ACTIVITIES:
#1 Can you shorten the paragraph in the wage thread that begins "This assumes that there's an infinite supply" while keeping its main points?
#2 Write out everything in the wage thread from "[–] dmmeyournudes@lemmy.world 0" down to "cease to function.", word for word.

EXCERPT:
-=-=-=-=-

If you work 40 hours a week, you should be able to afford a good life, full stop.

[–] seeCseas@lemmy.world 1 points 2 years ago

it's only common sense, right? apparently not.

[–] vercimusart@kbin.social 1 points 2 years ago (1 children)

Same way minimum wage means “we’d pay you less if we could”

[–] seeCseas@lemmy.world 1 points 2 years ago (1 children)

"this is the aboslutely minimum we can get away with".

[–] cedarmesa@lemmy.world 1 points 2 years ago* (last edited 2 years ago)
[–] MrFlamey@lemmy.world 1 points 2 years ago

Nobody deserves poverty, and nobody doing something that is necessary should be being paid so low that they can't afford to live.

I often hear stories about teachers in financial trouble. It's just completely mind-boggling that teachers in some places are unable to pay rent due to low pay, high rent and lack of school funding making them feel like they must buy their own supplies. I thought school teacher was a respected profession, and it's certainly necessary.

[–] dmmeyournudes@lemmy.world 0 points 2 years ago (2 children)

its more like, if people would stop settling for wages below what you need to survive, then businesses wouldn't be able to function without paying a living wage. but there is always someone willing to do the work for less so they get away with it. imagine a world where restaurants and farms were forced to employ fully waged employees, the entire country would cease to function.

[–] pineapplefriedrice@lemmy.world 1 points 2 years ago

Businesses can adapt for the most part, they're just not quite there yet, but they will be in 10 years. Raising wages to $30/hour tomorrow would only accelerate that. The real long term fix isn't raising the minimum wage, it's making those workers valuable enough that they WILL be paid $30/hour, minimum wage or not, because they bring value to the table. That also pays huge dividends for society.

The real answer to the wage issue is in things like coding bootcamps, and Khan Academy. It's what people have in their brains.

[–] noita@lemmy.world 1 points 2 years ago (1 children)

This assumes that there's an infinite supply of well paying jobs that are freely accessible to everyone, but that's not how reality works. If the options are "work for shit pay" or "don't work at all and starve" then people will choose the shit job. It's why market economies aim for a few percents unemployment(and why places like the US really don't want to forgive student debt) because people need to be desperate for whatever job they can get to keep wages low.

A much better way to solve it is just to legislate that if you work a fulltime job you have to be paid a livable wage.

[–] darkwing_duck@sh.itjust.works 1 points 2 years ago* (last edited 2 years ago)

So in essence you just want to ban employers from being able to offer poverty wages.

Doesn't that mean even more people would be out of a job as the jobs paying poverty wages disappear? They won't pay more, they're way more likely to close up shop.

[–] ParanoidAndr0id@kbin.social 0 points 2 years ago (1 children)

I'm trying to be optimistic that I'll see a 4 day work week in the US in my lifetime.

[–] pineapplefriedrice@lemmy.world 1 points 2 years ago

Work won't be by the hour in 20 years. It'll be more gig-based, online, and independent. "Four days" will probably lose meaning by then.

-=-=-=-=-

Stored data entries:
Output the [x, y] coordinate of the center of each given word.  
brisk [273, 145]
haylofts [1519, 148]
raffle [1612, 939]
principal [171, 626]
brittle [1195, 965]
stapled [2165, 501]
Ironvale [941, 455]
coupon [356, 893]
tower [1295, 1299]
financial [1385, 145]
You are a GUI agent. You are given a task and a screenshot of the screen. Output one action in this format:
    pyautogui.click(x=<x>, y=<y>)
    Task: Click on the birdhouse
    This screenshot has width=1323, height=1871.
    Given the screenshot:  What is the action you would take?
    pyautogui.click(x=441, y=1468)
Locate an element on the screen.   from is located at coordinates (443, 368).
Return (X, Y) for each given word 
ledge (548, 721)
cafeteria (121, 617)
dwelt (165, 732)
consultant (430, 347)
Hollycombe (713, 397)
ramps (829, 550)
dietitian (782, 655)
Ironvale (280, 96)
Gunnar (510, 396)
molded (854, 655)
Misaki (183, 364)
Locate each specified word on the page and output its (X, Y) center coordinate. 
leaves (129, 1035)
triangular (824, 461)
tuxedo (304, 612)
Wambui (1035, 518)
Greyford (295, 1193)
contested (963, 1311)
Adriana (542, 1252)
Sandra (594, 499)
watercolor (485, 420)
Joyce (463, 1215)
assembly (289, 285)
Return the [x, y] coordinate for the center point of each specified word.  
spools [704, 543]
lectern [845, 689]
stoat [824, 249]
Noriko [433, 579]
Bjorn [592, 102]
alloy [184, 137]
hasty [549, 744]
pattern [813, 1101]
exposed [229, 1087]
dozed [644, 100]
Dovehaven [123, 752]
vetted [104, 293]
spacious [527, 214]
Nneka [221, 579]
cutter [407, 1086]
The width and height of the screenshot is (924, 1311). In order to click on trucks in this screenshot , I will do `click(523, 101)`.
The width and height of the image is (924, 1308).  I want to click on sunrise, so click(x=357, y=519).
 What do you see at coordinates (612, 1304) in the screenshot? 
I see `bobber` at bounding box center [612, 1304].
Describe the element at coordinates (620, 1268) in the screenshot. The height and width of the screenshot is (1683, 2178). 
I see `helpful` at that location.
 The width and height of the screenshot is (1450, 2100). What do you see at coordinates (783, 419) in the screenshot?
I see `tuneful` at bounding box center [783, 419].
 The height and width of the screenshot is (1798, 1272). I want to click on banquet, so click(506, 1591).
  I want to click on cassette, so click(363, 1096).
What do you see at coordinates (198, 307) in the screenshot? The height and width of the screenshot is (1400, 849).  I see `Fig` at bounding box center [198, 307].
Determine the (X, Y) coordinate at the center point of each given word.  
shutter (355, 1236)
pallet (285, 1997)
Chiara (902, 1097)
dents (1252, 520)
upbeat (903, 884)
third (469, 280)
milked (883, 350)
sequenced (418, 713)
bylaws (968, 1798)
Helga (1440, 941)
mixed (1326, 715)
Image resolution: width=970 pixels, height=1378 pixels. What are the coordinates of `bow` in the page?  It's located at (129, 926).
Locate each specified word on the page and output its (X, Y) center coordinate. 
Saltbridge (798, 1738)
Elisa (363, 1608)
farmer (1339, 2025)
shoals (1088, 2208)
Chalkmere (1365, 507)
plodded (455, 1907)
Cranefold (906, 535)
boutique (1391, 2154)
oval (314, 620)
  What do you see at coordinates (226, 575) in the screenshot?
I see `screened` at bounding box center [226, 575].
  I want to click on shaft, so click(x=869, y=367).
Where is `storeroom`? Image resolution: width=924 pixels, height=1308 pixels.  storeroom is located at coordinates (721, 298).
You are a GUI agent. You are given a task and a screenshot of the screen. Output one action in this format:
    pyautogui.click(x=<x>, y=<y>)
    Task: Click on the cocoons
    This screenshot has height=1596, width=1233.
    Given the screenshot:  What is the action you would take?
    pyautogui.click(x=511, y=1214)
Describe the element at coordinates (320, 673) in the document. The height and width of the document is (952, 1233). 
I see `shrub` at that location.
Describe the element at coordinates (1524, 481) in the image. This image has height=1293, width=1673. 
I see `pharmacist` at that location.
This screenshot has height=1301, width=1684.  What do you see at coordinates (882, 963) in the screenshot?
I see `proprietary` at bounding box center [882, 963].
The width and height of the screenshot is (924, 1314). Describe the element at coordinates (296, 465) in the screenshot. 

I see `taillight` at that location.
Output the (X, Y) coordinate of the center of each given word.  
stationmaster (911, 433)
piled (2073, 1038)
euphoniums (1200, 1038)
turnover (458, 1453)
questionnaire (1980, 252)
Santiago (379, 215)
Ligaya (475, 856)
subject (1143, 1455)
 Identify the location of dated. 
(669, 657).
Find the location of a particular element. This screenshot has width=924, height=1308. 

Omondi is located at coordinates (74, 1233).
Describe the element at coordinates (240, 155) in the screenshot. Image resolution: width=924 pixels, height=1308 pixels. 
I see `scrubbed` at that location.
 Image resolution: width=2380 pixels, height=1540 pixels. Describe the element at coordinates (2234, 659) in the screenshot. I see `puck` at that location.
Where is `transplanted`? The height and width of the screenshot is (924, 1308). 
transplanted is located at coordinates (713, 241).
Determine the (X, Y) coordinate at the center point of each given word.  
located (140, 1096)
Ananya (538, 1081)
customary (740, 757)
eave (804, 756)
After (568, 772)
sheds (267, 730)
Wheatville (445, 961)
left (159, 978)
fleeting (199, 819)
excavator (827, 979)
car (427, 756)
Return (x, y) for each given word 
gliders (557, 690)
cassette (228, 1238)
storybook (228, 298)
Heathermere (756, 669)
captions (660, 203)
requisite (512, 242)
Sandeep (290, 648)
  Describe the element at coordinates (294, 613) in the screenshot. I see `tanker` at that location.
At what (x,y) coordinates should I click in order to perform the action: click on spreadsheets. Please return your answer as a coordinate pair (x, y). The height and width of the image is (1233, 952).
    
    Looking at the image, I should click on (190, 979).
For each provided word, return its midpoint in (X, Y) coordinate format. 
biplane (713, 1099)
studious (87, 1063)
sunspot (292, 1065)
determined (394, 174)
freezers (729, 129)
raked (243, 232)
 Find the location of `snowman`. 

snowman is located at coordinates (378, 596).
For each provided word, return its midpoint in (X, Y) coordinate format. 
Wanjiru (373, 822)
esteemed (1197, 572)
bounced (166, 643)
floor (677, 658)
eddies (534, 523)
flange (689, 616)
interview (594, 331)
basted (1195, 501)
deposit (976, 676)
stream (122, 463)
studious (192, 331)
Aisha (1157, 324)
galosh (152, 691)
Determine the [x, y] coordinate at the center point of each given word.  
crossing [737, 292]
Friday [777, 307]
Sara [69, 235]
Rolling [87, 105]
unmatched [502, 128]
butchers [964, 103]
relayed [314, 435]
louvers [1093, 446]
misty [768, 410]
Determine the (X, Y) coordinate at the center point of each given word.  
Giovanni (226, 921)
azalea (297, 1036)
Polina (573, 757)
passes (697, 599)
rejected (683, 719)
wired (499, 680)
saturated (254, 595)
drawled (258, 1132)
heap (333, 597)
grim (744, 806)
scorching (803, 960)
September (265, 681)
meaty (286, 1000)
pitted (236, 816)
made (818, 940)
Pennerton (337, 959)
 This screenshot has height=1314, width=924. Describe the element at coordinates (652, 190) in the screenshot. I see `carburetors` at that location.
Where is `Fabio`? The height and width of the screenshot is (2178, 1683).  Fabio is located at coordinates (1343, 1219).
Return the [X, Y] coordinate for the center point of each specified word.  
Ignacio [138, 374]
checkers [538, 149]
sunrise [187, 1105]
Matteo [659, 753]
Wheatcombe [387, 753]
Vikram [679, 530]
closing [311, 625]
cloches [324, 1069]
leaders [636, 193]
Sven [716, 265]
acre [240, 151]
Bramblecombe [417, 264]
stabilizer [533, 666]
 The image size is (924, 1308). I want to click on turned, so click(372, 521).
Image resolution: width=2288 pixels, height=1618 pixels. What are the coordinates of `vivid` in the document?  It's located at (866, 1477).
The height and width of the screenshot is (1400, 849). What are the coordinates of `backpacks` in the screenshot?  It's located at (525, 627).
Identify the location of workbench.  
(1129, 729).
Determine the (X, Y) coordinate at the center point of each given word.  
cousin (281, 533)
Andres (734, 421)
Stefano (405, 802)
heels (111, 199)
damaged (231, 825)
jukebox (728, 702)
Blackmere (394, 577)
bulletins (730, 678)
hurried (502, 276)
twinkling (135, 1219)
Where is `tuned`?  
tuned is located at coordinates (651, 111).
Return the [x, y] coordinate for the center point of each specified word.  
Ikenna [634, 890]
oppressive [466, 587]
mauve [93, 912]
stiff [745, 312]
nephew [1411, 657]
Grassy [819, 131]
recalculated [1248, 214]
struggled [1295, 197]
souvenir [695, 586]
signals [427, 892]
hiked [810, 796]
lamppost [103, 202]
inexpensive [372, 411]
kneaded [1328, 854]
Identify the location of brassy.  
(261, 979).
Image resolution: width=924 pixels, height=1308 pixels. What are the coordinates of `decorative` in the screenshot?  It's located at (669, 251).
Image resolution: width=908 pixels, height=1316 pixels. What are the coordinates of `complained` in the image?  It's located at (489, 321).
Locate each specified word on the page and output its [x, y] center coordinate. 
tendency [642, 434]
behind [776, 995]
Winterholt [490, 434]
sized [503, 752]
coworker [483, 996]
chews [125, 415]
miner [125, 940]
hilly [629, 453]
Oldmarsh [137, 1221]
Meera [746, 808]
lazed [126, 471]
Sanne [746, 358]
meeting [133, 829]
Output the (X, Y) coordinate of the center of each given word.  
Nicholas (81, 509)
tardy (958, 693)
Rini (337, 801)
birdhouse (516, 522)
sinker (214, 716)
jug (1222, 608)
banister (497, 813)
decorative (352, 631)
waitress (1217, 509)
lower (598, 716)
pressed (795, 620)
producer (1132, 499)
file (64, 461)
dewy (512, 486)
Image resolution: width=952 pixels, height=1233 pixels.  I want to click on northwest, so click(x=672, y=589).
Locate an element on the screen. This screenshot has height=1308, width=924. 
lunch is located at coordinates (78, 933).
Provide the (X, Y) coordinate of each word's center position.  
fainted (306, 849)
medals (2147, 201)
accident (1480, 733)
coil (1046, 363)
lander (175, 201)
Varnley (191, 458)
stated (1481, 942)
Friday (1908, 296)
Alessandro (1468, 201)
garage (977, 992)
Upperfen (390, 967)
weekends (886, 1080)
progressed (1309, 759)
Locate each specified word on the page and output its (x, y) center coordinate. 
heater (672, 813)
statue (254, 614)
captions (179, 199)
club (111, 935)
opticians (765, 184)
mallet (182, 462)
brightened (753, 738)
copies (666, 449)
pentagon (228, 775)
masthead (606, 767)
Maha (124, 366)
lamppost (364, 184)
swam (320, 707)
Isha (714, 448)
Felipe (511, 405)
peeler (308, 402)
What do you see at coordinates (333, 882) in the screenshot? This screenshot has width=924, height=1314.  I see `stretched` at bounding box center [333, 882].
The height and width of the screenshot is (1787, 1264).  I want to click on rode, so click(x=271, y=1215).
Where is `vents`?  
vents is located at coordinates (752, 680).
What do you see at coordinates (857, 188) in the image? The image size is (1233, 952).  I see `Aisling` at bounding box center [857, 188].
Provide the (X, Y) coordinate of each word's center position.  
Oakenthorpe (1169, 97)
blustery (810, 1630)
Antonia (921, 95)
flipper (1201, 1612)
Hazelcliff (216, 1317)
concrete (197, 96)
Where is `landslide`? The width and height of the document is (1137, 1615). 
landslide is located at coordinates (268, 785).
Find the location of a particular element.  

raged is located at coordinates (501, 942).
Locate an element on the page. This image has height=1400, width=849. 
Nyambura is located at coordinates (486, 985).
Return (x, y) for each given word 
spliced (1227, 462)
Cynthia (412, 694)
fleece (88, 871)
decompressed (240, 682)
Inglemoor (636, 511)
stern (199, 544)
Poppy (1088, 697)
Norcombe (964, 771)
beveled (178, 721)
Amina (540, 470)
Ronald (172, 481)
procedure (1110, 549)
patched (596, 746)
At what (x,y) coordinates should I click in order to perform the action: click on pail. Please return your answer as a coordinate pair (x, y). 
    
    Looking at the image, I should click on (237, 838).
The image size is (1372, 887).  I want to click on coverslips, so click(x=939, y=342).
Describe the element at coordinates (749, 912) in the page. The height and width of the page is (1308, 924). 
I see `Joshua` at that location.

-=-=-=-=-

RESPONSES TO THE TASKS:
#1 It assumes well-paying jobs are unlimited and open to everyone, which isn't true. Given a choice between poorly paid work and starving, people take the bad job. Market economies aim for a few percent unemployment, and the US resists forgiving student debt, because desperate workers keep wages low.

#2
[–] dmmeyournudes@lemmy.world 0 points 2 years ago (2 children)

its more like, if people would stop settling for wages below what you need to survive, then businesses wouldn't be able to function without paying a living wage. but there is always someone willing to do the work for less so they get away with it. imagine a world where restaurants and farms were forced to employ fully waged employees, the entire country would cease to function.